View Issue Details Jump to Notes ] Issue History ] Print ]
IDProjectCategoryView StatusDate SubmittedLast Update
0005721OCamlback end (clambda to assembly)public2012-08-06 14:172015-12-11 19:23
Assigned Tolefessan 
PlatformOSOS Version
Product Version4.00.0 
Target VersionFixed in Version4.01.0+dev 
Summary0005721: patch to use frame pointer to profile code with Linux perf tools
DescriptionHere is a patch to allow profiling amd64 OCaml native code with modern Linux performance tools ("perf record/report"), based on kernel support of processor counters.

Since the kernel is unable to use DWARF information stored in the program, stack unwinding is currently only based on C-style frames with frame pointers (%rbp saved on entry, and restored on leave), and this is not going to change in the near future (Linus becomes angry as soon as "dwarf" is pronounced somewhere).

This patch modifies the amd64 code generator to implement C-style frames, with the frame pointer in %rbp. This behavior becomes the default, unless a new option '-fomit-frame-pointer' is provided.

The implementation is based on decreasing by one the number of available integer registers, and moving %rbp two positions later (after %r12 and %13), as the last available integer register, available only if -fomit-frame-pointer is provided. %rbp is also saved on entry, and restored on leave from every function, and replaced by %r13 as an argument register.

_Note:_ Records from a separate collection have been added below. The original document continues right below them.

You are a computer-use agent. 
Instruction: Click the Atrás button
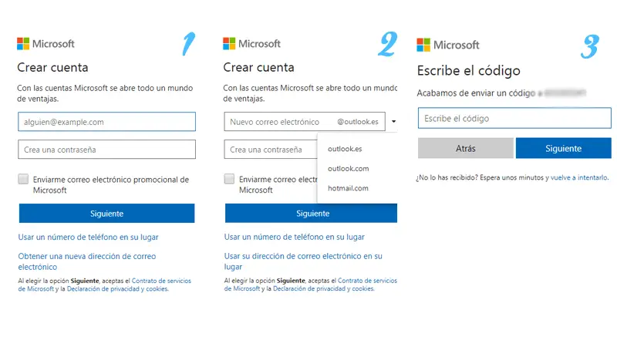(x=465, y=148)
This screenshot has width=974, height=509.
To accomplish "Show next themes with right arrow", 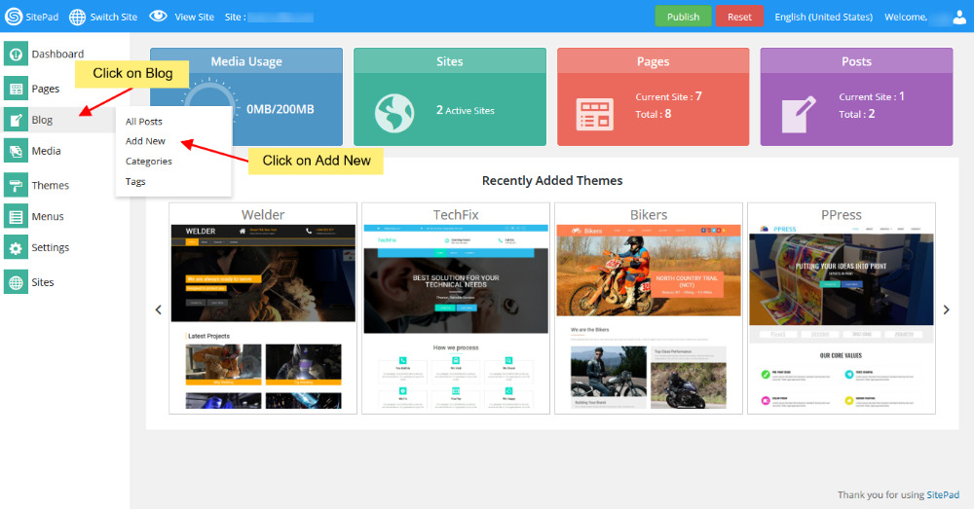I will pos(945,309).
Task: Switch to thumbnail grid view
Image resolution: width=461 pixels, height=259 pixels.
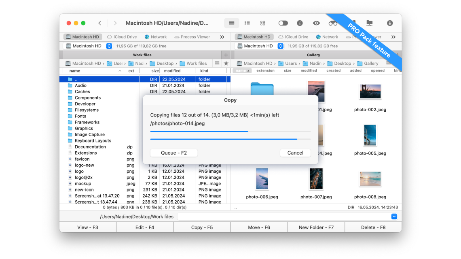Action: pos(262,23)
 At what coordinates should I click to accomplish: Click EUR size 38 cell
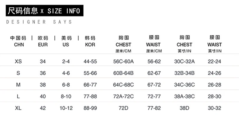[x=43, y=85]
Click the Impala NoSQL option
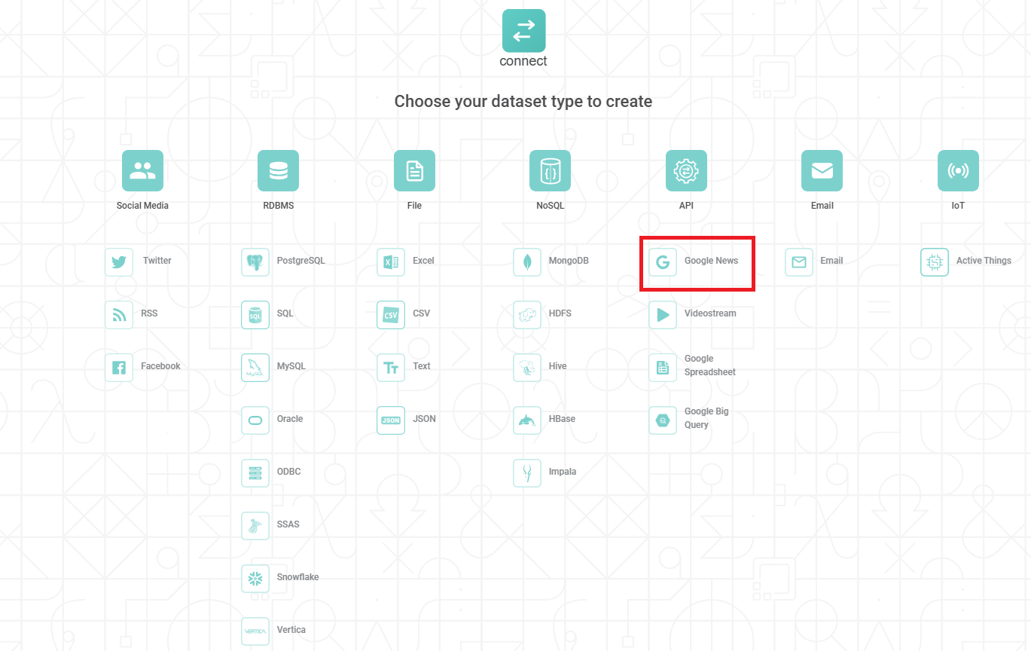 coord(527,472)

On the "standard" compcert short benchmark (rm -f lib/Integers.vo; time make lib/Integers.vo), the performance penalty is less than 5%.
TagsNo tags attached.
Attached Filespatch file icon omit-frame-pointer-4.00.0.patch [^] (19,996 bytes) 2012-08-06 14:17 [Show Content]
? file icon omit-frame-pointer-4.00.0.patch.v2 [^] (23,045 bytes) 2012-08-13 10:09
patch file icon ocaml-4.00.1-with-fp.patch [^] (136,506 bytes) 2012-10-24 17:22 [Show Content]
? file icon [^] (435 bytes) 2012-12-17 23:30 [Show Content]
diff file icon fix-destroyed_at_c_call.diff [^] (724 bytes) 2013-01-14 16:59 [Show Content]

- Relationships
related to 0005723closedmeyer add environment variables to control compiler options 

-  Notes
ygrek (reporter)
2012-08-06 14:57
edited on: 2012-08-06 15:20

> and this is not going to change in the near future

There have been recent attempts at dwarf unwinding kernel-recorded stack in userspace, e.g. [^] (previous attempt at!topic/linux.kernel/MDZE766vq7E [^])

lefessan (developer)
2012-08-06 16:28

Yes, the "dwarf unwind in user space" patch has been around for a few months, but it is only able to unwind the portion of the stack saved by the kernel in the perf event. It is expensive (you need to copy all the data instead of just the return addresses, for every event) and you only extract the top of the stack, which might not be enough in some cases. Anyway, it might take a long time before having this available in a stable linux kernel in a standard distribution.
xleroy (administrator)
2012-08-06 17:57

I'm very much interested in good performance monitoring tools for Linux. Any pointer to some documentation I could read to learn about this new "perf" tool? And why it needs the kernel to walk the call stack?

However: if Linus gets angry when "dwarf" is mentioned, I get angry when "frame pointer" is mentioned. The %ebp/%rbp business in the x86 code generation conventions is a terrible waste, not just of time, but even more of stack space. (It can *double* the stack usage of some recursive functions, for heaven's sake!)

So, there is no way that frame pointers can be maintained by default. I'm open to discussions, however, on whether to maintain it if some options are given (-g ? some new option?).
lefessan (developer)
2012-08-06 19:22

There is a wiki with some information on how to use the tools: [^]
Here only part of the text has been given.